An extract in Fountain Head by Ayn Rand resonated with me.
Gail Wynand, the powerful puppet master of the world, and Howard Roark, the protagonist building architect discussed together. Gail finds a strange relief when he is with Roark, not knowing where it comes from, he questions him.
Wynand asked:
"Howard, have you ever been in love?"
Roark turned to look straight at him and answer quietly:
"I still am."
"But when you walk through a building, what you feel is greater than that?"
"Much greater, Gail"
"I was thinking of people who say that happiness is impossible on earth. Look how hard they all try to find some joy in life. Look how they struggle for it. Why should any living creature exist in pain? By what conceivable right can anyone demand that a human being exist for anything but his own joy? Every one of them wants it. Every part of him wants it. But they never find it. I wonder why. They whine and say they don't understand the meaning of life. There's a particular kind of people that I despise. Those who seek some sort of a higher purpose or 'universal goal,' who don't know what to live for, who moan that they must ‘find themselves.’ You hear it all around us. That seems to be the official bromide of our century. Every book you open. Every drooling self-confession. It seems to be the noble thing to confess. I'd think it would be the most shameful one."
"Look, Gail". Roark got up, reached out, tore a thick branch off a tree, held it in both hands, one fist closed at each end; then, his wrists and knuckles tensed against the resistance, he bent the branch slowly into an arc. "Now I can make what I want of it: a bow, a spear, a cane, a railing. That's the meaning of life."
"Your strength?"
"Your work." He tossed the branch aside. "The material the earth offers you and what you make of it..."
I think the Blockchain is like the tree branch. For outsiders, it feels like a boring and useless collection of bits. For programmers and entrepreneurs, it is a marvelous raw material that can be shaped with our imagination. We give it meaning and purpose.
Just as you need to know about wood to make a bow, spear or cane from a branch, you need to learn about programming to shape the Blockchain.

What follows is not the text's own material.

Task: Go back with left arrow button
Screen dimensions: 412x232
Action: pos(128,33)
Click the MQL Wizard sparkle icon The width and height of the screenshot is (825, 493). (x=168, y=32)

My hope is that you will discover how much your skill and intelligence can shape that useless collection of bits.
Let me warn you: learning about Bitcoin is like taking the red pill from The Matrix. You may find yourself ready to quit your job to work on it full time.
This book will take you from basic to advanced use of the Blockchain. It will not teach you how to use an API (such as the RPC API provided with Bitcoin Core), but it will teach you how to make such an API.
Satoshi Nakamoto once described Bitcoin as “boring grey in colour.”
While programming to an API can assist in getting an application up quickly, the developer is limited to innovations that can take place against the API. By fully understanding the Blockchain, the developer is empowered to unleash its full potential.